(Work required): Copy each of the entries below word for word, with no changes.

(Record extracts):
## BEGIN
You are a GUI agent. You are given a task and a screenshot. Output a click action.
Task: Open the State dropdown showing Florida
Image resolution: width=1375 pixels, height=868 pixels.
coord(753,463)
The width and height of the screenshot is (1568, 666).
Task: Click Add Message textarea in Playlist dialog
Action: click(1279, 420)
## END
(Problem solution):
You are a GUI agent. You are given a task and a screenshot. Output a click action.
Task: Open the State dropdown showing Florida
Image resolution: width=1375 pixels, height=868 pixels.
coord(753,463)
The width and height of the screenshot is (1568, 666).
Task: Click Add Message textarea in Playlist dialog
Action: click(1279, 420)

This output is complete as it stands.